Shy Fish In The Tank

It can be one of the more frustrating things about adding a new fish to your tank. You treat your new baby with care, ensure that it has the right temperature and pH and food and everything else, give it a few days to adapt – and STILL it remains hidden in the back of the tank, behind the rocks, where no one can appreciate your fine new addition. All fish get a little nervous about new surroundings, and most aren't very happy about the shocks and indignities of travel, so it's normal for a new guy to go into hiding for a day or two as it gets used to its new home. However, if it's still being shy after a few days, that tells you there's something else wrong. Until you figure it out and fix it, your friend isn't going to come out.

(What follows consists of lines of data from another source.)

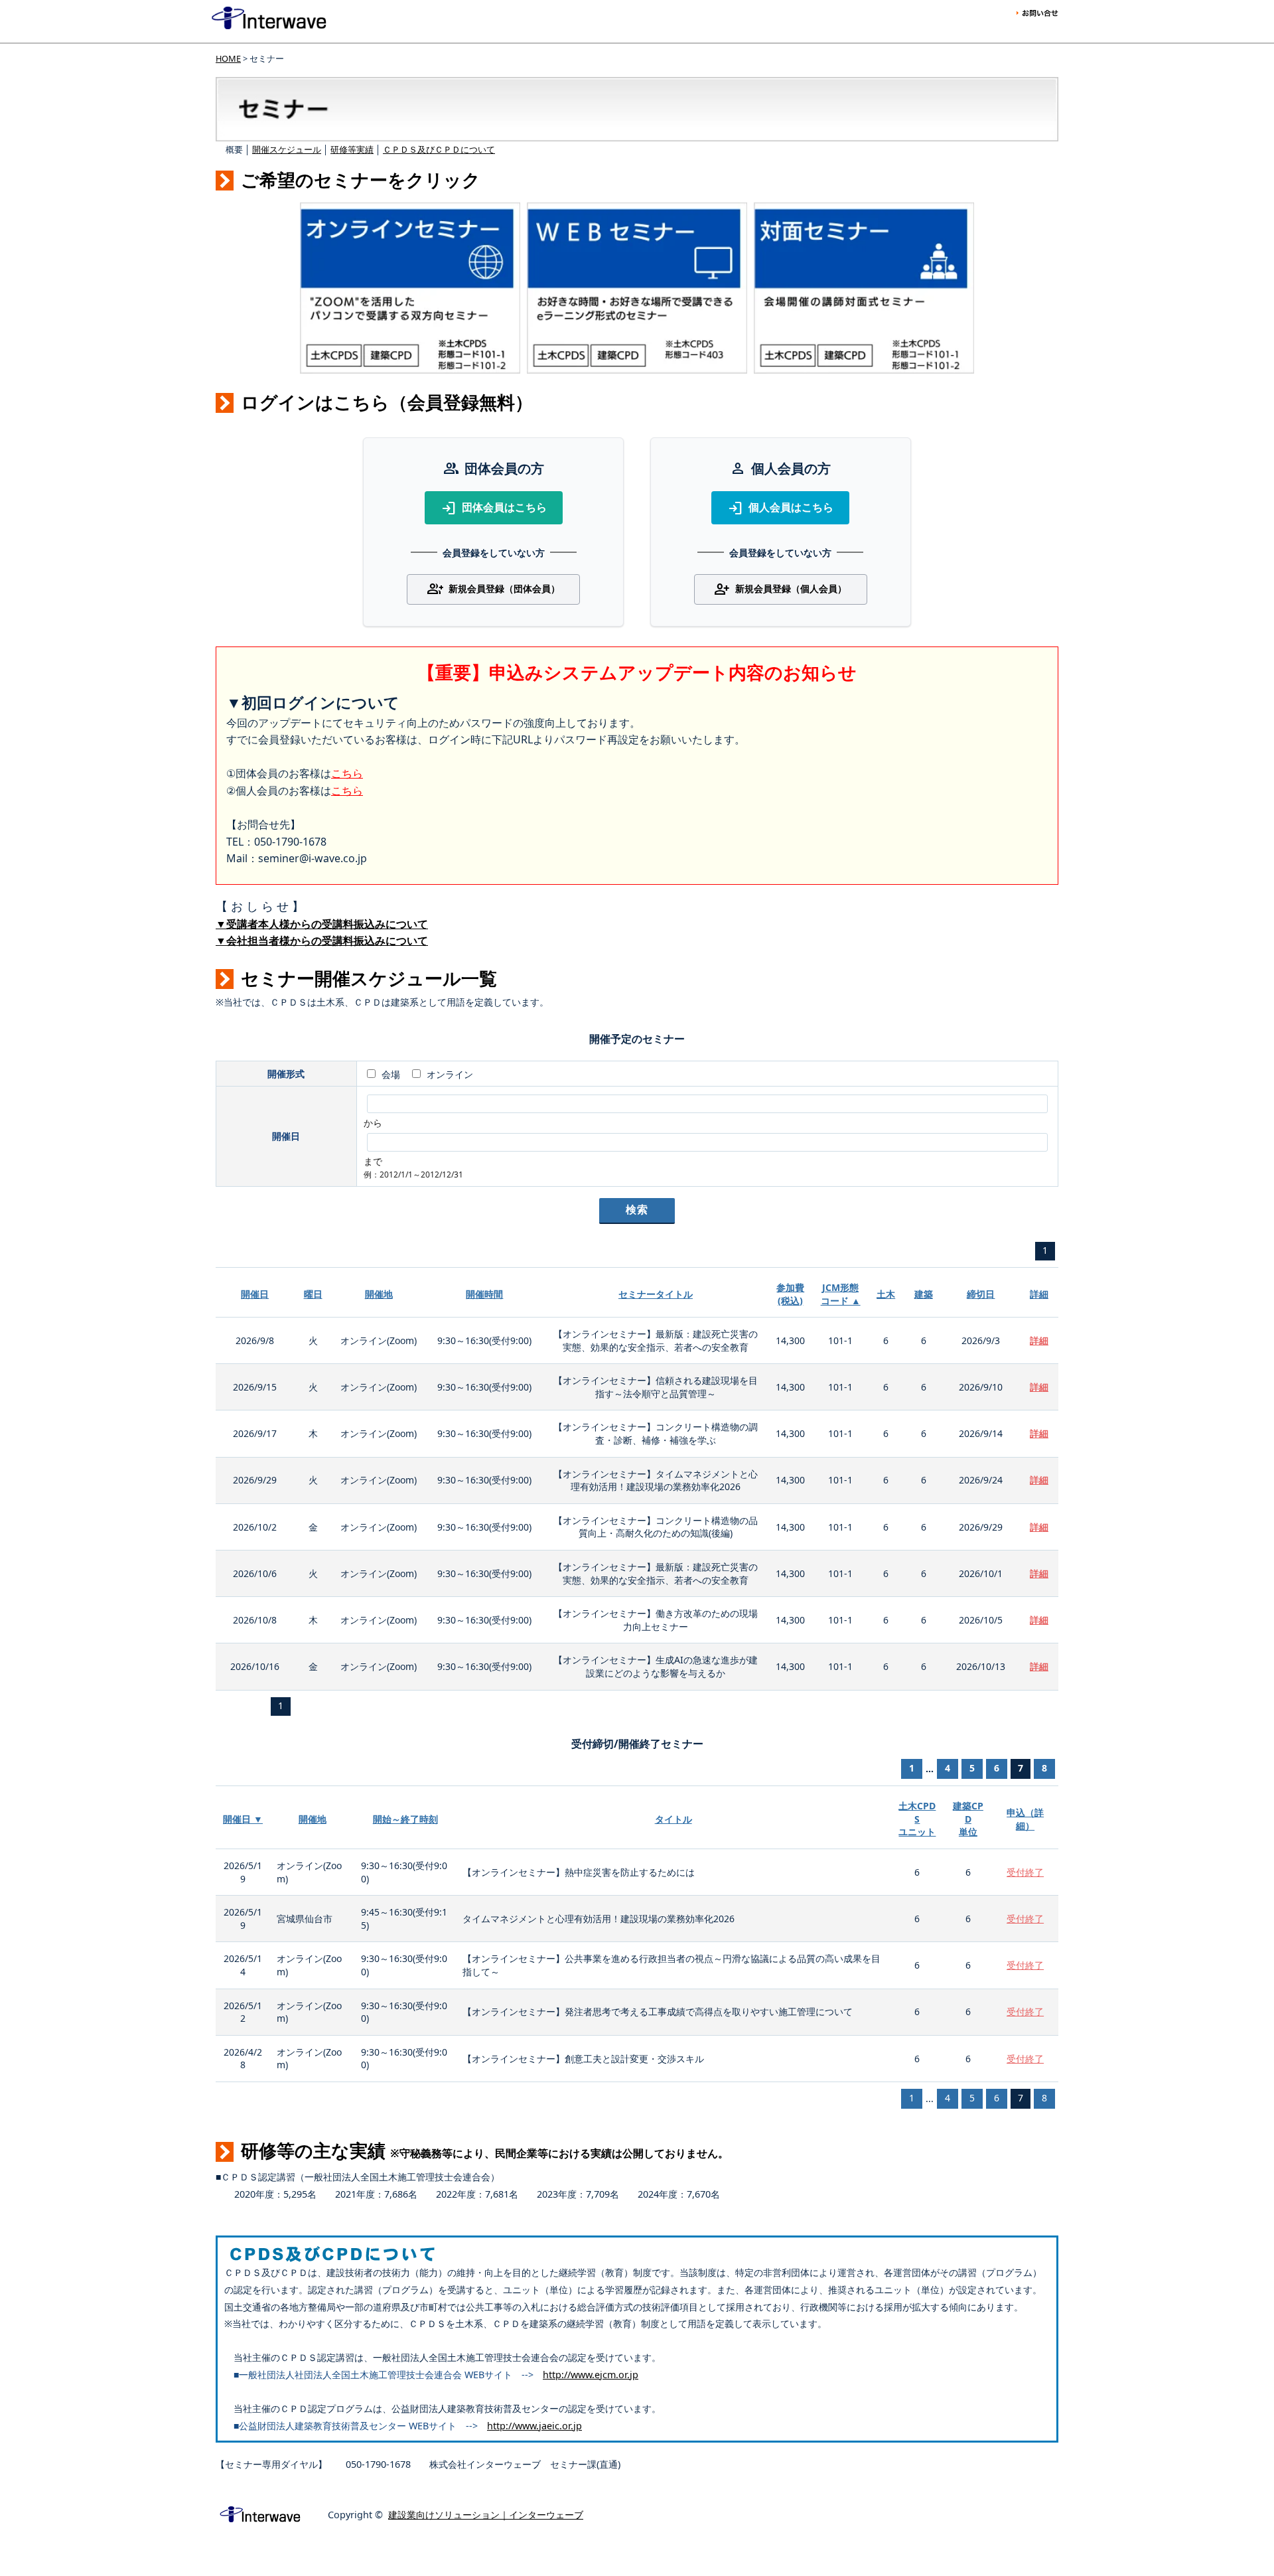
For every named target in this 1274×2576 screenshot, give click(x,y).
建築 (923, 1294)
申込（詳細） (1025, 1819)
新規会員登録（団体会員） (493, 589)
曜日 (313, 1294)
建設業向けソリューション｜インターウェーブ (485, 2514)
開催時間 (484, 1294)
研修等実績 (352, 149)
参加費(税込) (790, 1294)
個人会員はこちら (780, 508)
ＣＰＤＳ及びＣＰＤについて (439, 149)
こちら (347, 773)
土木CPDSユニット (917, 1818)
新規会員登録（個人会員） (780, 589)
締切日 (981, 1294)
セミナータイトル (655, 1294)
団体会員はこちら (494, 508)
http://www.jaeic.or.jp (534, 2425)
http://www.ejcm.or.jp (590, 2374)
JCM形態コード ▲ (841, 1294)
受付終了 (1025, 1872)
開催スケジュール (286, 149)
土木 (886, 1294)
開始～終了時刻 (405, 1819)
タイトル (673, 1819)
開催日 (255, 1294)
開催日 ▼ (243, 1819)
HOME (228, 58)
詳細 (1039, 1294)
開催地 (379, 1294)
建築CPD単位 (968, 1818)
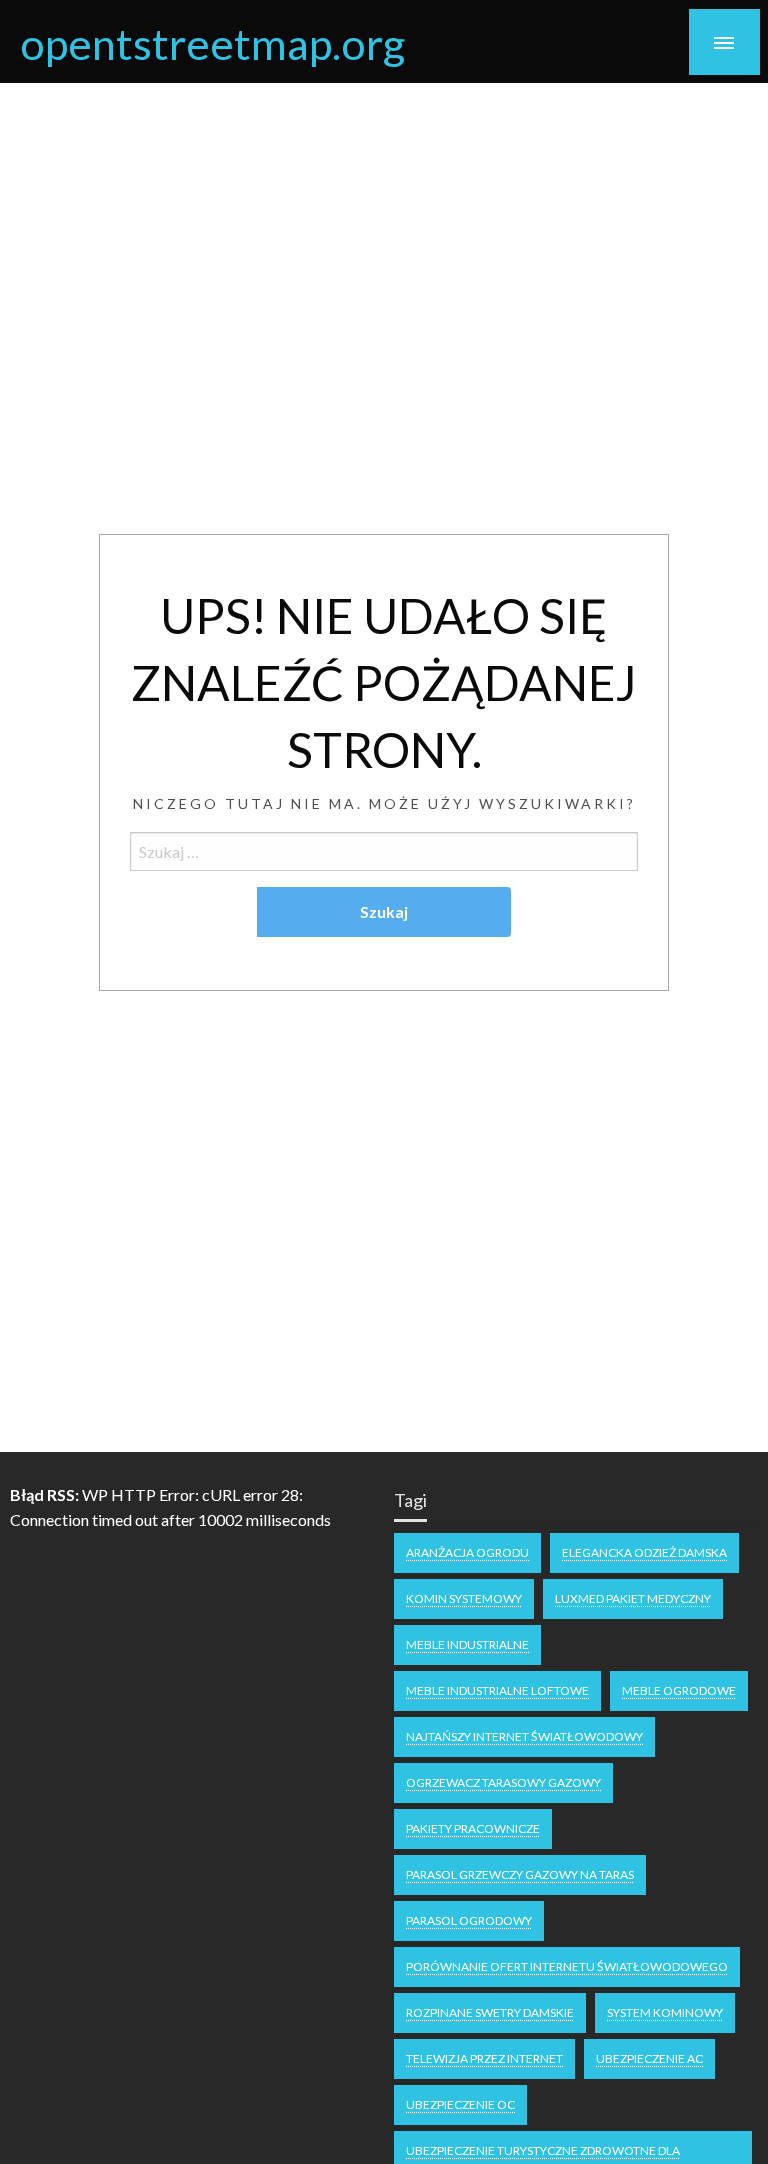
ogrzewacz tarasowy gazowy (503, 1782)
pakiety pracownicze (473, 1828)
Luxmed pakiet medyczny (633, 1598)
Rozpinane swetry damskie (490, 2012)
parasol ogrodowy (469, 1920)
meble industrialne (467, 1644)
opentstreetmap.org (212, 43)
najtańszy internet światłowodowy (524, 1736)
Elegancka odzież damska (644, 1552)
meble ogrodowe (679, 1690)
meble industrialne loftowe (497, 1690)
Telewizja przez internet (484, 2058)
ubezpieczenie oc (460, 2104)
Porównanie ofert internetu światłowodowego (567, 1966)
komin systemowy (464, 1598)
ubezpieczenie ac (649, 2058)
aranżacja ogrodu (467, 1552)
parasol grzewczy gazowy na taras (520, 1874)
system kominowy (665, 2012)
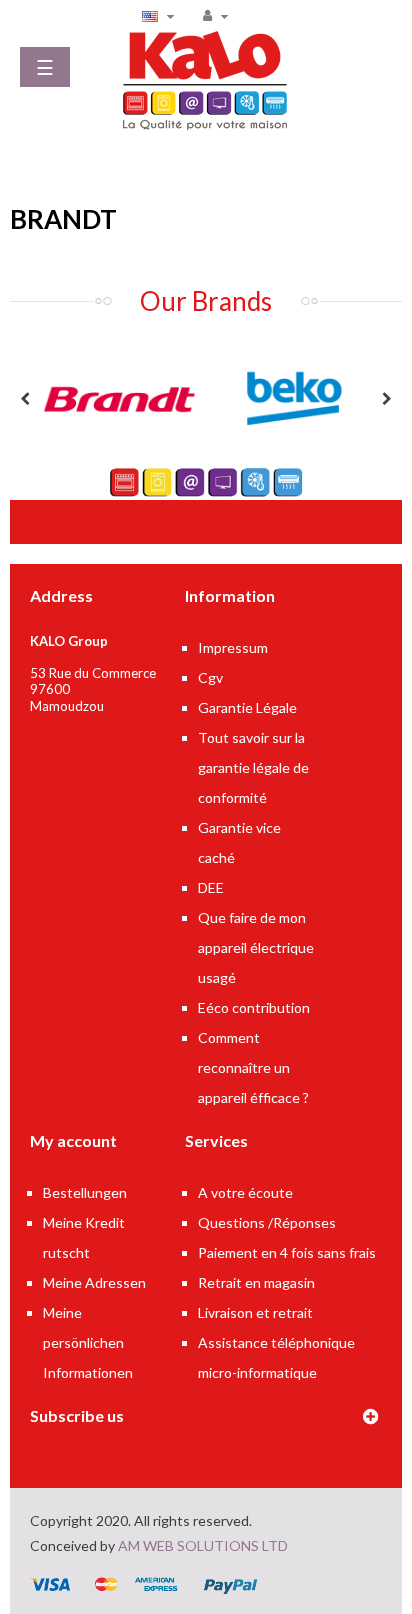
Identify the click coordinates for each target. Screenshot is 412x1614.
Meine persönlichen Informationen (88, 1342)
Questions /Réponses (267, 1222)
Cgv (210, 677)
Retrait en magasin (256, 1282)
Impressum (233, 647)
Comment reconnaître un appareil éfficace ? (253, 1067)
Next (387, 399)
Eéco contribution (254, 1007)
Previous (25, 399)
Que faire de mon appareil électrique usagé (256, 947)
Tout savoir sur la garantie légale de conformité (253, 767)
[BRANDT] (118, 397)
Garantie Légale (247, 707)
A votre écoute (245, 1192)
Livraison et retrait (255, 1312)
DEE (211, 887)
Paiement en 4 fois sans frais (287, 1252)
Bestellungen (85, 1192)
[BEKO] (294, 397)
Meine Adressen (94, 1282)
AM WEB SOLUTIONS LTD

The most frequent problem is when your new fish is of a breed that normally travels in schools. Very powerful instincts tell this type of fish that he's not safe if he's alone, or in a group that is too small, and even long familiarity with a tank that's predator-free isn't going to overcome that instinct. With a bigger school, they'll all feel safe and spend a lot more time in the open. If you do your homework before buying, you'll know which breeds you need to buy in groups of four or five or more.

Your next step may seem a little counter-intuitive: add more hiding places to your tank. A nervous fish can be made calmer by providing a safe place he can go. Since even non-territorial fish may each want to have a place of their own to run to when evil threatening kids tap on the glass, the more fish you have, the more nooks and crannies you should provide. More hiding places = more security = more time spent out in the open.

Just decorating the tank in general will make your fish feel less uncomfortable. Prey animals in a nearly empty tank are easily stressed because they feel exposed and vulnerable, which can compromise their immune system and make it harder for them to resist disease and heal from injury. Adding plenty of rock and plant cover, or even neon-pink bubbling treasure chests, will ease the stress, which can help immensely.

Fish that are comfortable in your tank are more likely to display healthy color and natural behavior, and they're going to spend more time out of hiding and be more lively and entertaining to watch.